Let's verify with examples:
- If \(\mathrm{k = 5\%}\), then \(\mathrm{j = 8\%}\). The difference in tax paid = \(\mathrm{\$12{,}000 \times (8\% - 5\%) = \$12{,}000 \times 3\% = \$360}\)
- If \(\mathrm{k = 10\%}\), then \(\mathrm{j = 13\%}\). The difference in tax paid = \(\mathrm{\$12{,}000 \times (13\% - 10\%) = \$12{,}000 \times 3\% = \$360}\)
Notice that regardless of what k is, the percentage point difference is always 3, which translates to exactly $360 more in sales tax for John.
[STOP - Sufficient!] We can determine the exact dollar difference.
This eliminates choices B, C, and E.
Analyzing Statement 2
Now let's forget Statement 1 completely and analyze Statement 2 independently.
Statement 2: "j is 8/5 of k"
This means \(\mathrm{j = \frac{8}{5}k}\), which gives us a ratio relationship rather than a fixed difference.
Let's test different scenarios:
- If \(\mathrm{k = 5\%}\), then \(\mathrm{j = \frac{8}{5} \times 5\% = 8\%}\).
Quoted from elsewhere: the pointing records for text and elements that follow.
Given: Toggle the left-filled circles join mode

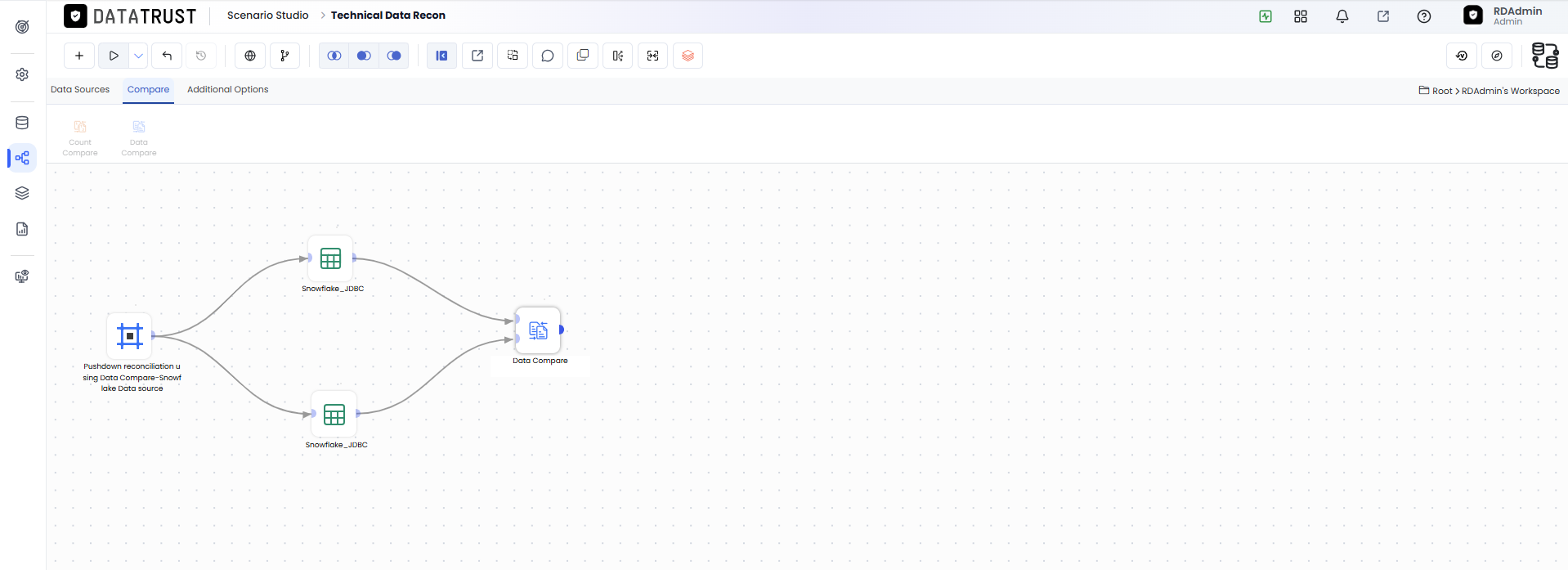Looking at the screenshot, I should click(365, 56).
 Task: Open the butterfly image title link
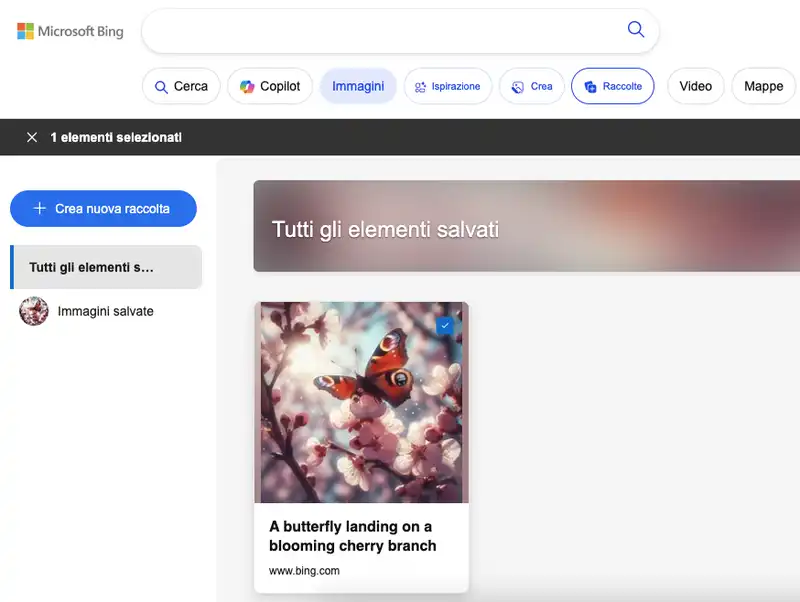pyautogui.click(x=352, y=536)
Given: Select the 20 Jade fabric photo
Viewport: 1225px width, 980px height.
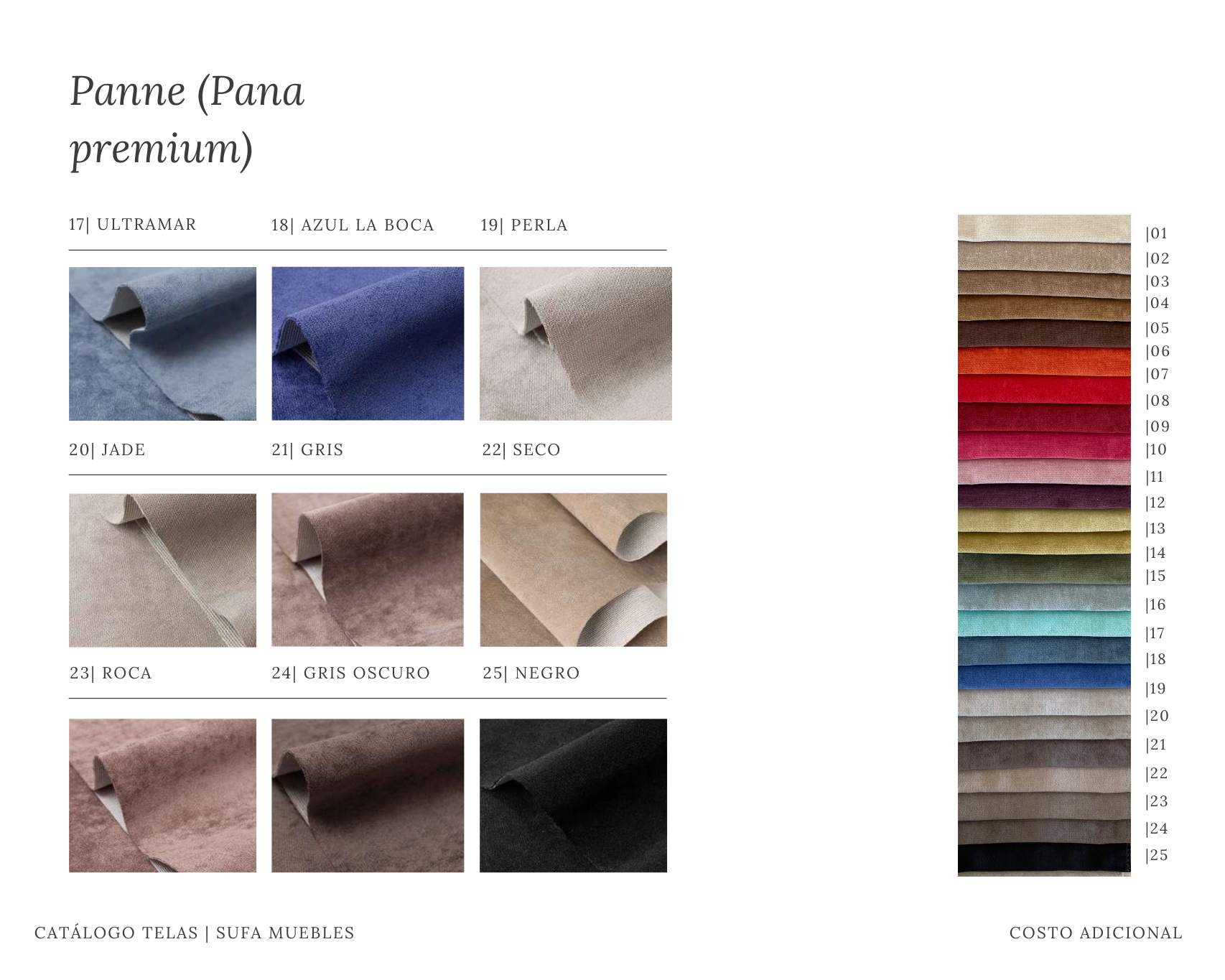Looking at the screenshot, I should [x=162, y=570].
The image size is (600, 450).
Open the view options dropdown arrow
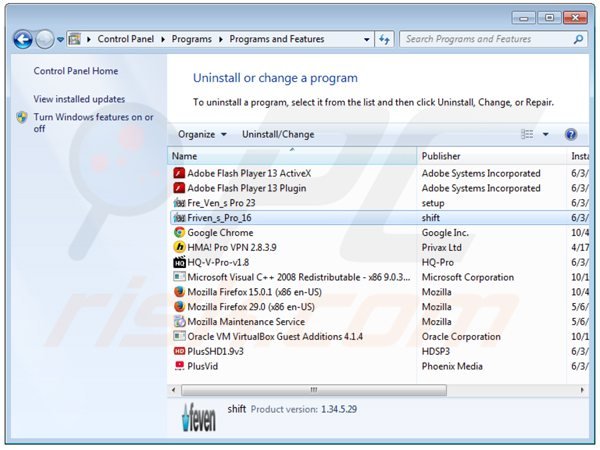(546, 134)
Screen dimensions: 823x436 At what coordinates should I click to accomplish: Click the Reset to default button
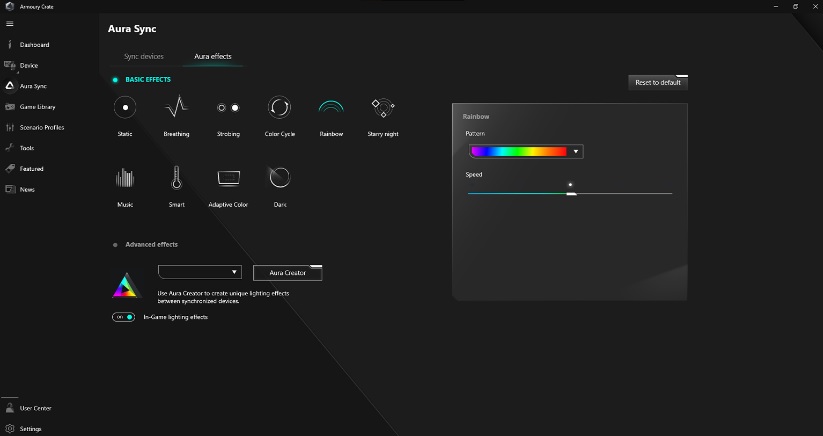(x=657, y=83)
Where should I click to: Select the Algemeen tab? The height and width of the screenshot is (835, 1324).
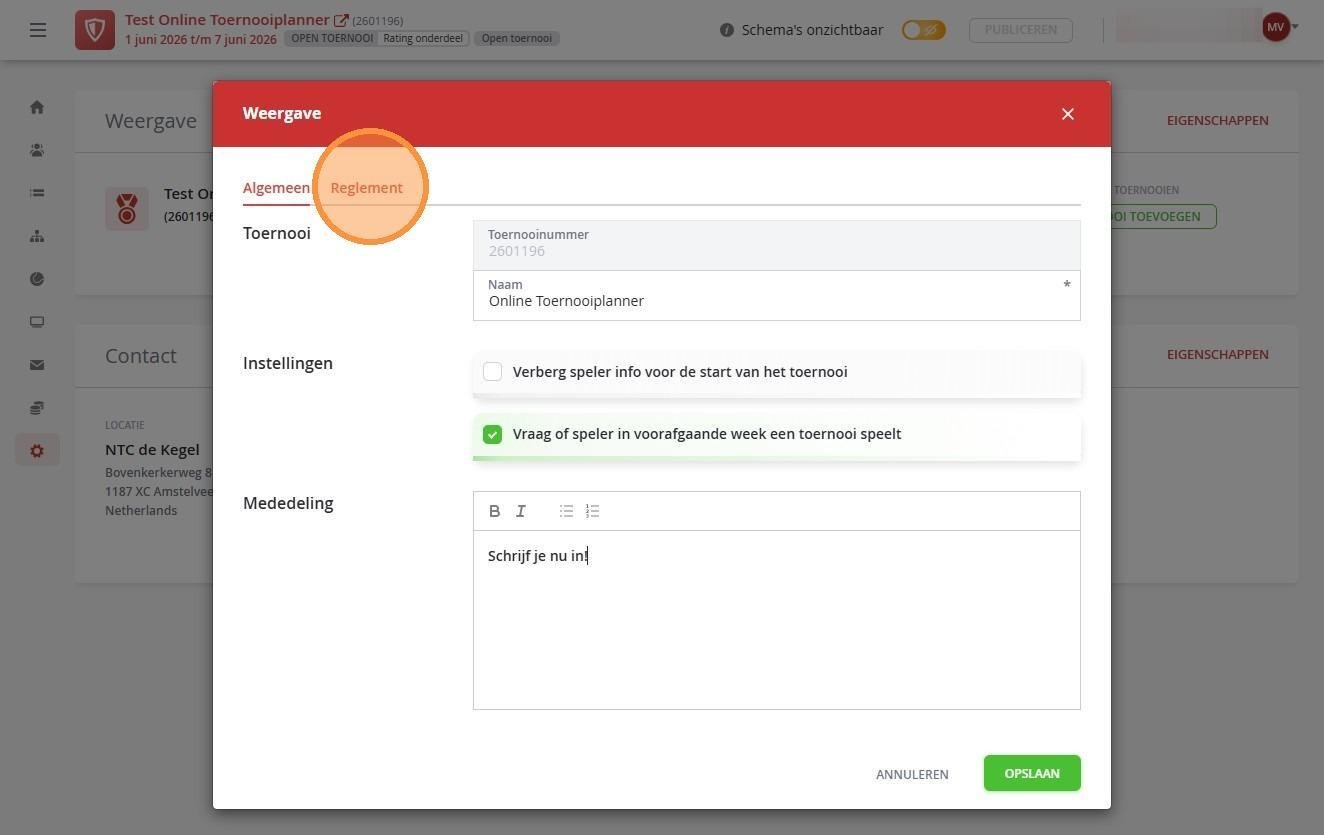point(276,188)
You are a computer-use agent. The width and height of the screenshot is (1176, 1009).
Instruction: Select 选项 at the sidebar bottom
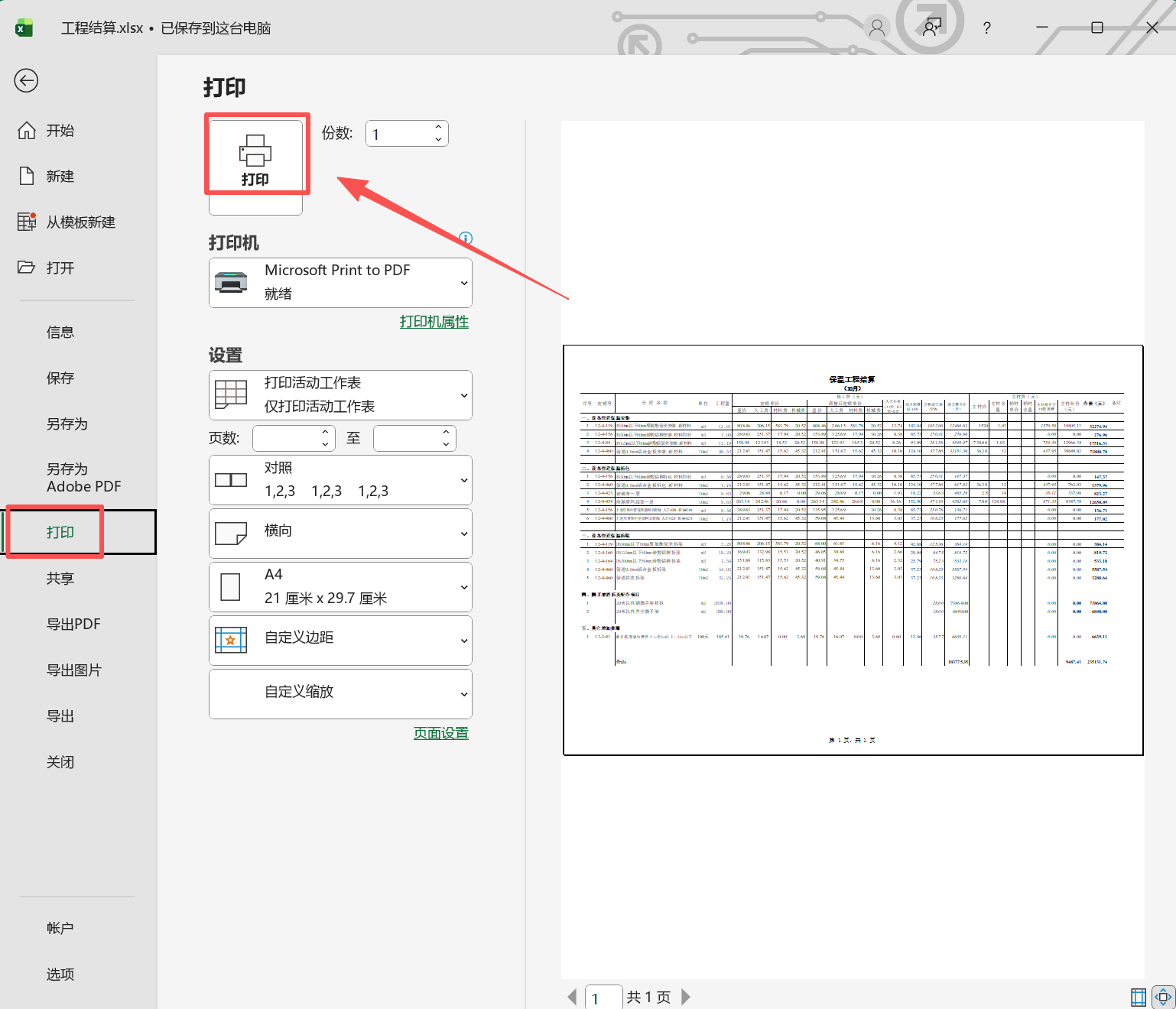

The difference = \(\mathrm{8\% - 5\% = 3\%}\), which is $360
- If \(\mathrm{k = 10\%}\), then \(\mathrm{j = \frac{8}{5} \times 10\% = 16\%}\). The difference = \(\mathrm{16\% - 10\% = 6\%}\), which is $720
Different values of k lead to different dollar amounts. We cannot determine a single answer.
This is NOT sufficient because multiple answers are possible.
This eliminates choices B and D.
The Answer: A
Statement 1 gives us a fixed difference (3 percentage points → $360), while Statement 2 gives us only a ratio that produces different dollar amounts depending on k's value.
Strategic Insight: In "difference" problems, distinguish between:
- Fixed differences (like Statement 1) → Usually sufficient
- Ratio relationships (like Statement 2) → Usually insufficient unless you know one value
Answer Choice A: "Statement 1 alone is sufficient, but Statement 2 alone is not sufficient."